→ **Yapılacak işler**
[1] Seçilmiş bölümdeki "İngilizler 9 Mart 1919 tarihinde, Samsun’a askerî birlik çıkarmışlardı." cümlesini İngilizceye çevirin.
[2] Seçilmiş bölümün bir kısmını hiçbir değişiklik yapmadan yeniden yazın. "İngilizler, bir müfrezesini" sözcüklerinin bulunduğu yerden başlayın, "Gelişmeleri dikkatle değerlendirdiler." sözcüklerinden sonra durun.

→ **Seçilmiş bölüm**
►

Samsun, işgal kuvvetleri için önemli noktalardan biriydi. Stratejik bakımdan büyük öneme sahipti ve Karadeniz’den Orta Anadolu’ya açılan en rahat ve güvenilir bir kapıydı. İngilizler 9 Mart 1919 tarihinde, Samsun’a askerî birlik çıkarmışlardı.
Buna tepki olarak Türk Makinalı Tüfek birliğinden Mülazım Hamdi Efendi askerlerini alarak dağa çıkması dikkatleri bu bölgeye çekti ve İngiliz Yüksek Komiserliği’nin de Türk halkının silahlandığı konusundaki şikâyetleri üzerine bu bölgeye güvenilir bir kumandanın olağanüstü yetkilerle gönderilmesine karar verildi.
Bu kumandan Mustafa Kemal Atatürk’tü ve Atatürk uzun zamandan beri ülkenin içinde bulunduğu bu umutsuz duruma üzülüyor ve bir şeyler yapmak için Anadolu’ya geçmek istiyordu. Bu O’nun için bulunmaz fırsattır.
İngilizler, bir müfrezesini de Merzifon’a gönderdiler. Bu gelişmelere ilk tepki, 17-18 Mart 1919 gecesi, Samsun’daki, Türk Birliği’ nden geldi. Bu birlikte görevli, Sivrihisarlı Mülazım (Teğmen) Ahmet Hamdi Bey, askerleri ile dağa çıkarak mücadele başlattı. Kurtuluş Savaşının, ilk kıvılcımını da böylece başlatılmış oldu.
Mülazım Ahmet Hamdi Bey’ in, bu davranışı, son derece önemli idi. Çünkü Mülazım Hamdi Bey, işgalci İngiliz askerlerine karşı da ilk kıvılcımı çakan kişi olmuştu. Bu olaydan sonra, İngilizler büyük endişeye kapıldılar. Gelişmeleri dikkatle değerlendirdiler.
Büyük Önder Mustafa Kemal ATATÜRK’ ün, 19 Mayıs 1919’ da Samsuna çıkmasında neden olan insanımız, Sivrihisarlı Mülazım Ahmet Hamdi Bey’dir.

◄

→ **Veri kümesi kesiti**
►

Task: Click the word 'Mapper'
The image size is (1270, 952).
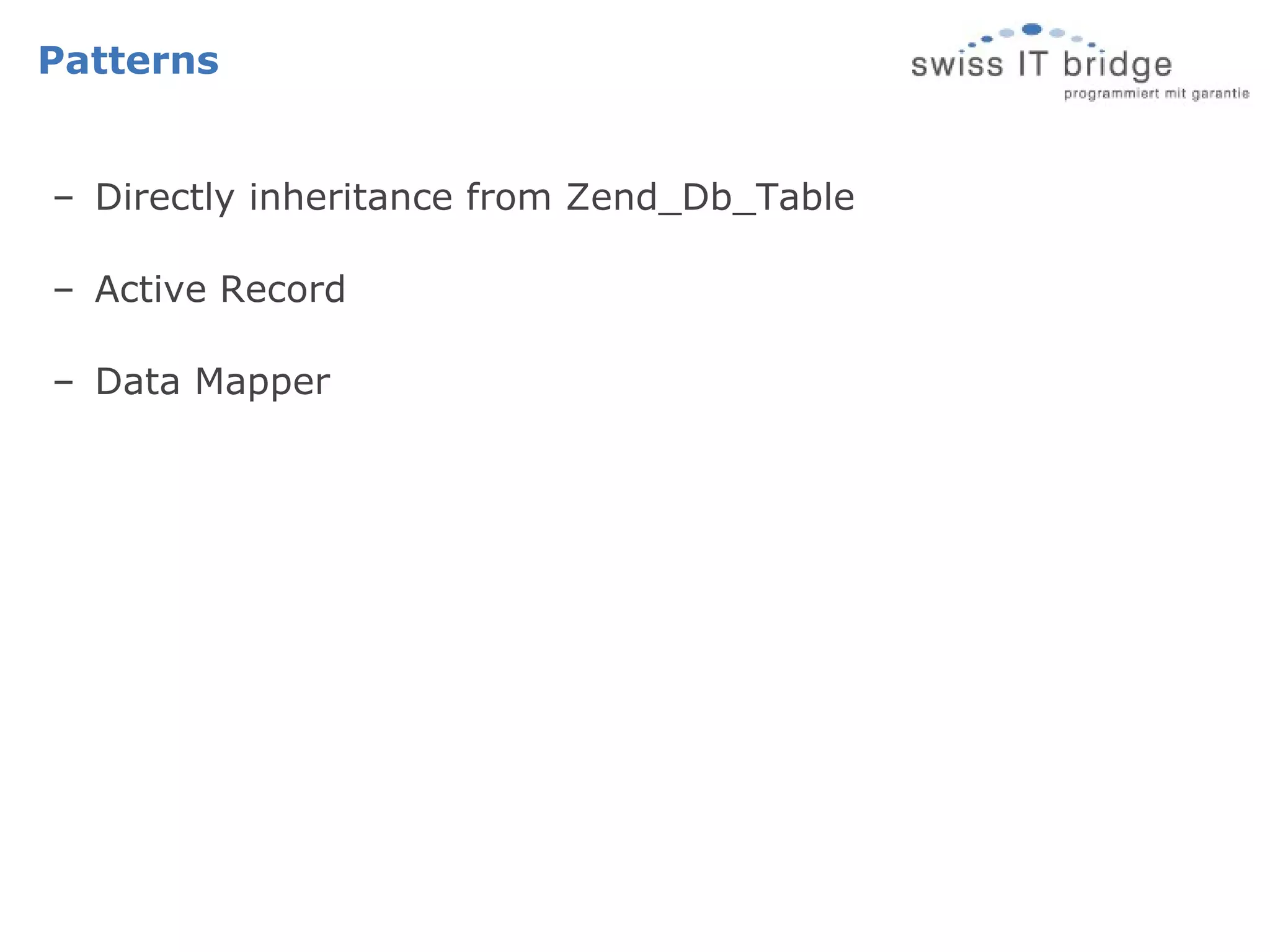Action: click(x=262, y=382)
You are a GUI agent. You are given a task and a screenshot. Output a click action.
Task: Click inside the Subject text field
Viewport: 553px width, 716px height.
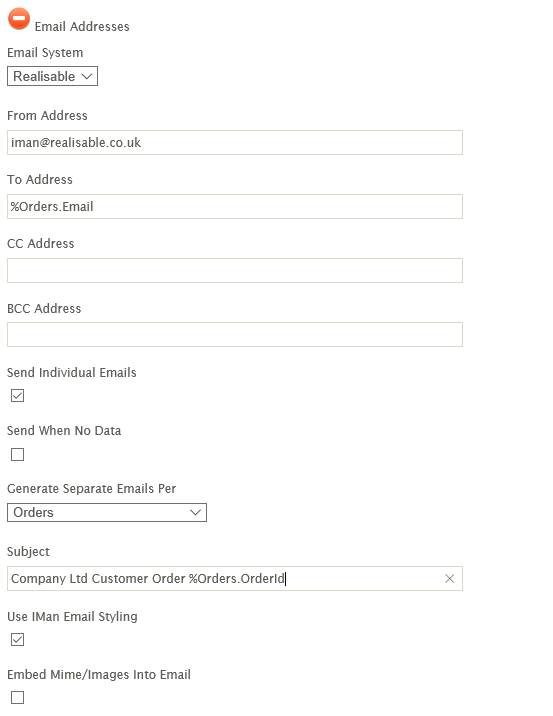(x=226, y=579)
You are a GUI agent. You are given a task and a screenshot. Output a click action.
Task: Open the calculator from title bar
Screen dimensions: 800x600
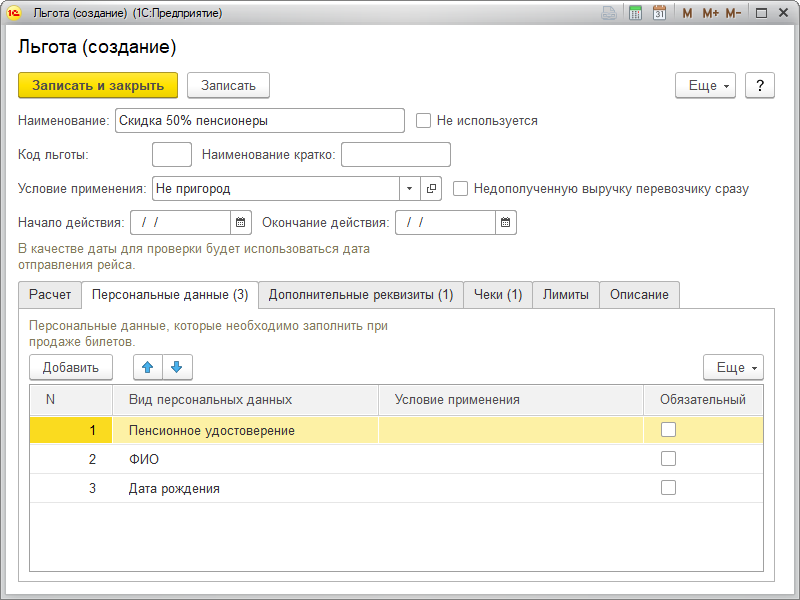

◄

→ **Sonuçlar**
[1] On March 9, 1919, the British had landed a military unit in Samsun.

[2]
İngilizler, bir müfrezesini de Merzifon’a gönderdiler. Bu gelişmelere ilk tepki, 17-18 Mart 1919 gecesi, Samsun’daki, Türk Birliği’ nden geldi. Bu birlikte görevli, Sivrihisarlı Mülazım (Teğmen) Ahmet Hamdi Bey, askerleri ile dağa çıkarak mücadele başlattı. Kurtuluş Savaşının, ilk kıvılcımını da böylece başlatılmış oldu.
Mülazım Ahmet Hamdi Bey’ in, bu davranışı, son derece önemli idi. Çünkü Mülazım Hamdi Bey, işgalci İngiliz askerlerine karşı da ilk kıvılcımı çakan kişi olmuştu. Bu olaydan sonra, İngilizler büyük endişeye kapıldılar. Gelişmeleri dikkatle değerlendirdiler.